Exercise details: An exact repetition of the records is required. Leave nothing out.

Data shown:

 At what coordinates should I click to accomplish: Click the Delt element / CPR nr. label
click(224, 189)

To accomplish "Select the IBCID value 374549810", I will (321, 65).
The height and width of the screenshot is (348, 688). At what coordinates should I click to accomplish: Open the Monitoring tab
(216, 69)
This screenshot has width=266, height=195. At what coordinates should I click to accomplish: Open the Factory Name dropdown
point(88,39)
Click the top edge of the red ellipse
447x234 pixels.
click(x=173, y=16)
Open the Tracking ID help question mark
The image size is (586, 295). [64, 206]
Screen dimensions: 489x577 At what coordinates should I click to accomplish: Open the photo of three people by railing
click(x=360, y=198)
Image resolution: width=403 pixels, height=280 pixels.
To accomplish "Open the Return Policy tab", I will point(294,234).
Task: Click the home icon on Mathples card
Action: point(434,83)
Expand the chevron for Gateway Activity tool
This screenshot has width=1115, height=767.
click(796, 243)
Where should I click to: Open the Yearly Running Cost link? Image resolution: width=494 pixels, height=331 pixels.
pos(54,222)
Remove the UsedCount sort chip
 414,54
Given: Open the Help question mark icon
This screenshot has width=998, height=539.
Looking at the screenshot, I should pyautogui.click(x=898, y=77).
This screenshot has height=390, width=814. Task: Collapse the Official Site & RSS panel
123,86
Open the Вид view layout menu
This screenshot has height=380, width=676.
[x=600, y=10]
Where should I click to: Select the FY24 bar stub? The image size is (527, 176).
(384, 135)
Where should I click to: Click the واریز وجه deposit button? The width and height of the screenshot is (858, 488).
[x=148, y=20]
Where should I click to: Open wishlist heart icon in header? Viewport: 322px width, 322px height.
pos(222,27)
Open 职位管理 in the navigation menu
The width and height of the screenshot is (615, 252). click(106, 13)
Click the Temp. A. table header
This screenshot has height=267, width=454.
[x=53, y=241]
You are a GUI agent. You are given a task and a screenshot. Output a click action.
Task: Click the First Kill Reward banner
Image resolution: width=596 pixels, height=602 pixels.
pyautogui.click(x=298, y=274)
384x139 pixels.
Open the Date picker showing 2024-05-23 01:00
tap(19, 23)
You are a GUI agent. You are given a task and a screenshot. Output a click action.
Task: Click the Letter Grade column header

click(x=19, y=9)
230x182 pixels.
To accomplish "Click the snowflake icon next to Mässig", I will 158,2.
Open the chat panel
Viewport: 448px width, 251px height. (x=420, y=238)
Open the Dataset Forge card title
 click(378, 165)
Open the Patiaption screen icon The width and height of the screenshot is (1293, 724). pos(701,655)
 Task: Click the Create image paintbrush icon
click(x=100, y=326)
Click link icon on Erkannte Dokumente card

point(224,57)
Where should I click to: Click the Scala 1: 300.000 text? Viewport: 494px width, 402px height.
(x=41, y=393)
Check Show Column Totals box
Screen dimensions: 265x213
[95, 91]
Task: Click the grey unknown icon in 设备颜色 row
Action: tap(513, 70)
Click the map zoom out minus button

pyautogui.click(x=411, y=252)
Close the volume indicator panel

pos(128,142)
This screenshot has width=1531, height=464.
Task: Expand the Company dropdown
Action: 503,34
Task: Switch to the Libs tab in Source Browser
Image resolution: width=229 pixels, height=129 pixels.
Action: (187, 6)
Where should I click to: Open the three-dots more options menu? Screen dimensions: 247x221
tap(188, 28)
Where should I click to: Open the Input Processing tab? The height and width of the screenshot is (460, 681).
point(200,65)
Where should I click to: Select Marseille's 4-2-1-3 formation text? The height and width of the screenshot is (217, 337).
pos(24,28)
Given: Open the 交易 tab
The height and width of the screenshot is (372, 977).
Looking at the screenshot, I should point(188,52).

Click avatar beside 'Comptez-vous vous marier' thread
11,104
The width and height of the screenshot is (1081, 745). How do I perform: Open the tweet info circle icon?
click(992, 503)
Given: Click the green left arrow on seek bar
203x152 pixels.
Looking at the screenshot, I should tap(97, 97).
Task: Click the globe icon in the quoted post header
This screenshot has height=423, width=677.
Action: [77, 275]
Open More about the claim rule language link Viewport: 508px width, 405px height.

Result:
 At what coordinates should I click to accomplish: Click the Delt element / CPR nr. label
click(224, 189)

To accomplish "Select the IBCID value 374549810", I will (321, 65).
The height and width of the screenshot is (348, 688). At what coordinates should I click to accomplish: Open the Monitoring tab
(216, 69)
This screenshot has width=266, height=195. At what coordinates should I click to accomplish: Open the Factory Name dropdown
point(88,39)
Click the top edge of the red ellipse
447x234 pixels.
click(x=173, y=16)
Open the Tracking ID help question mark
The image size is (586, 295). [64, 206]
Screen dimensions: 489x577 At what coordinates should I click to accomplish: Open the photo of three people by railing
click(x=360, y=198)
Image resolution: width=403 pixels, height=280 pixels.
To accomplish "Open the Return Policy tab", I will point(294,234).
Task: Click the home icon on Mathples card
Action: point(434,83)
Expand the chevron for Gateway Activity tool
This screenshot has width=1115, height=767.
click(796, 243)
Where should I click to: Open the Yearly Running Cost link? Image resolution: width=494 pixels, height=331 pixels.
pos(54,222)
Remove the UsedCount sort chip
 414,54
Given: Open the Help question mark icon
This screenshot has width=998, height=539.
Looking at the screenshot, I should pyautogui.click(x=898, y=77).
This screenshot has height=390, width=814. Task: Collapse the Official Site & RSS panel
123,86
Open the Вид view layout menu
This screenshot has height=380, width=676.
[x=600, y=10]
Where should I click to: Select the FY24 bar stub? The image size is (527, 176).
(384, 135)
Where should I click to: Click the واریز وجه deposit button? The width and height of the screenshot is (858, 488).
[x=148, y=20]
Where should I click to: Open wishlist heart icon in header? Viewport: 322px width, 322px height.
pos(222,27)
Open 职位管理 in the navigation menu
The width and height of the screenshot is (615, 252). click(106, 13)
Click the Temp. A. table header
This screenshot has height=267, width=454.
[x=53, y=241]
You are a GUI agent. You are given a task and a screenshot. Output a click action.
Task: Click the First Kill Reward banner
Image resolution: width=596 pixels, height=602 pixels.
pyautogui.click(x=298, y=274)
384x139 pixels.
Open the Date picker showing 2024-05-23 01:00
tap(19, 23)
You are a GUI agent. You are given a task and a screenshot. Output a click action.
Task: Click the Letter Grade column header

click(x=19, y=9)
230x182 pixels.
To accomplish "Click the snowflake icon next to Mässig", I will 158,2.
Open the chat panel
Viewport: 448px width, 251px height. (x=420, y=238)
Open the Dataset Forge card title
 click(378, 165)
Open the Patiaption screen icon The width and height of the screenshot is (1293, 724). pos(701,655)
 Task: Click the Create image paintbrush icon
click(x=100, y=326)
Click link icon on Erkannte Dokumente card

point(224,57)
Where should I click to: Click the Scala 1: 300.000 text? Viewport: 494px width, 402px height.
(x=41, y=393)
Check Show Column Totals box
Screen dimensions: 265x213
[95, 91]
Task: Click the grey unknown icon in 设备颜色 row
Action: tap(513, 70)
Click the map zoom out minus button

pyautogui.click(x=411, y=252)
Close the volume indicator panel

pos(128,142)
This screenshot has width=1531, height=464.
Task: Expand the Company dropdown
Action: 503,34
Task: Switch to the Libs tab in Source Browser
Image resolution: width=229 pixels, height=129 pixels.
Action: (187, 6)
Where should I click to: Open the three-dots more options menu? Screen dimensions: 247x221
tap(188, 28)
Where should I click to: Open the Input Processing tab? The height and width of the screenshot is (460, 681).
point(200,65)
Where should I click to: Select Marseille's 4-2-1-3 formation text? The height and width of the screenshot is (217, 337).
pos(24,28)
Given: Open the 交易 tab
The height and width of the screenshot is (372, 977).
Looking at the screenshot, I should point(188,52).

Click avatar beside 'Comptez-vous vous marier' thread
11,104
The width and height of the screenshot is (1081, 745). How do I perform: Open the tweet info circle icon?
click(992, 503)
Given: Click the green left arrow on seek bar
203x152 pixels.
Looking at the screenshot, I should tap(97, 97).
Task: Click the globe icon in the quoted post header
This screenshot has height=423, width=677.
Action: [77, 275]
Open More about the claim rule language link Viewport: 508px width, 405px height.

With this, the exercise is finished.